Even teens who did not believe their parents had the right to set rules, and did many things their parents wouldn't be happy about, were less likely to lie if that parent had set an explicit rule.

Is it what parents do or what kids think parents are doing?

To answer that question, we did an observational study of pre-adolescents (4th-6th grade) arguing with their mothers. Much of our research had been based on survey research, so it was hard to know, when teens said their parents were strict or not warm, whether it was the parent who was unloving or it was a difficult child who thought the parent was.

After video-recording the interactions, we coded them in terms of how sensitive the mother was to the child and how difficult the child was. We also measured the physiological characteristics of the mothers and children—specifically, RSA (respiratory sinus arrhythmia and salivary alpha-amylase). As we use it, RSA taps the resources that parents have to cope with stress. For example, you probably know the stereotype that people who are easily angered get red in the face. They have low RSA. Alpha-amylase is an indicator that the parent is responding to a challenging situation or threat.

We used mother and child characteristics to predict children's desire for privacy. Specifically, because kids are less likely to share information they think is private, we predicted whether they felt the need for the information to be secret or if they were okay with sharing it.

The most important thing we found was that it really was the mother who was driving the interaction, not the child's perceptions. Once observed behavior and RSA was in the model, child reports of behavior no longer predicted desire for privacy.
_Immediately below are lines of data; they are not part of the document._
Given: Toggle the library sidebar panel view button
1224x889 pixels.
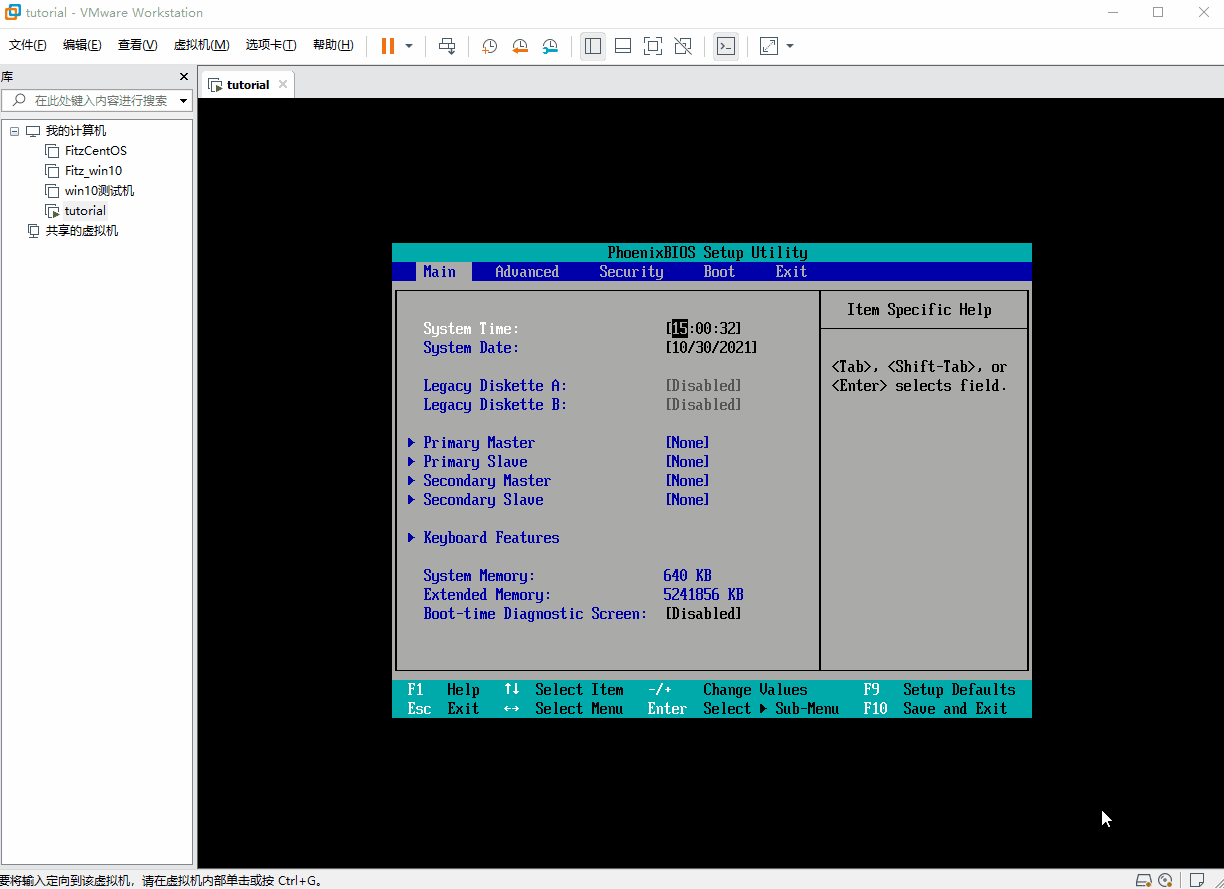Looking at the screenshot, I should [x=593, y=46].
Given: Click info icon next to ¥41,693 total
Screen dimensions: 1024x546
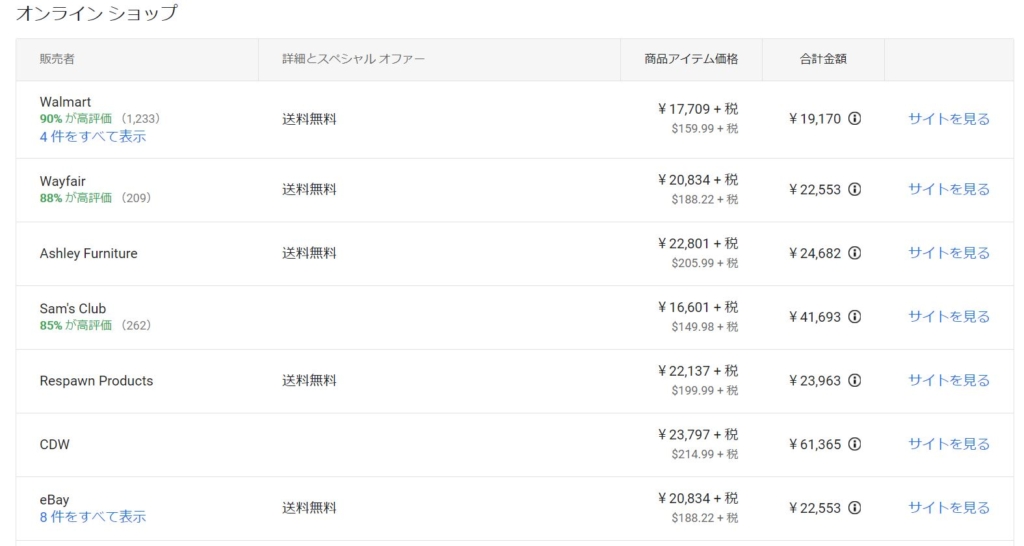Looking at the screenshot, I should click(854, 317).
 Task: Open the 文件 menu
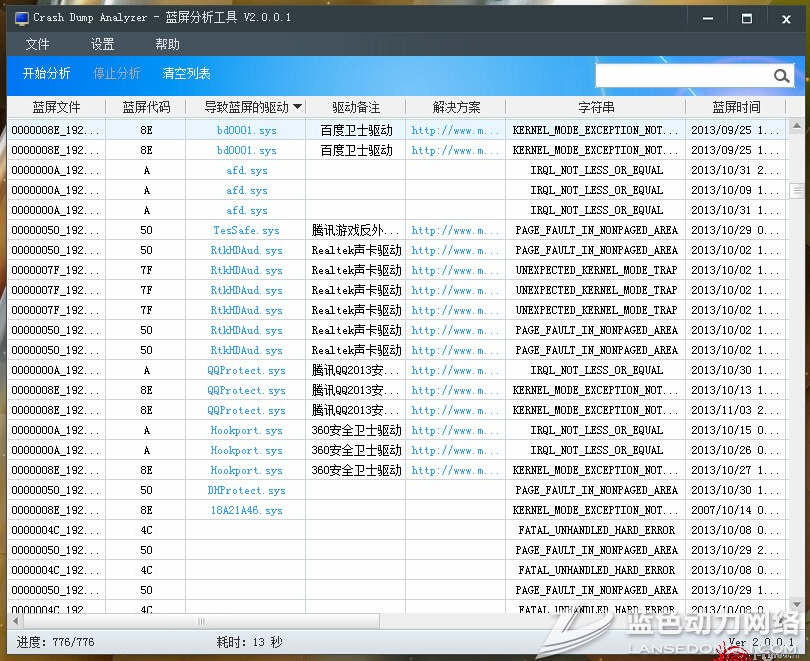click(37, 44)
  • Maternal strictness did not predict desire for privacy. Kids were equally willing to share with strict as well as permissive parents.
  • Mothers with high RSA—in other words, those who had more resources to be patient—had children who were both more cooperative on video, and who were willing to share more information. This was particularly interesting because our measures showed that it was much more stressful for mothers to interact with their children during an argument (measured using salivary assays of alpha-amylase) than it was for children to argue with their moms.
  • More sensitive mothers—those who asked questions but made obvious efforts to respect the boundaries that their children had set up as private—had children who were willing to share more information than those who did not.

In other words, when mothers were sensitive, respected child privacy, and seemed to be able to become less upset (as measured physiologically), their children were more willing to share more information. This was challenging for moms—their sympathetic nervous system was aroused. But when they rose to the challenge and stayed calm, children would share. Interestingly, children whose mothers were calm also tended to be more cooperative and pleasant, even though mother and child RSA were not correlated. We interpreted this as meaning that being habitually calm helped kids develop self-restraint and a cooperative attitude.

Interestingly, more warmth did not predict greater willingness to share information. It was complicated. When mothers were sensitive and warm, children shared the most. But when they were insensitive and warm, they tended to plow in and violate children's privacy. That was when communication shut down. We believe that it is particularly hard for children to maintain a separate sense of self with warm mothers who don't respect privacy boundaries, so they push back.

Bottom line

Warmth, sensitivity, respect for adolescents as individuals, combined with strictness and setting fair rules? Sounds a lot like authoritative parenting. And authoritative parenting seems the best way to help children share the information they need for parents to help them to socialize themselves.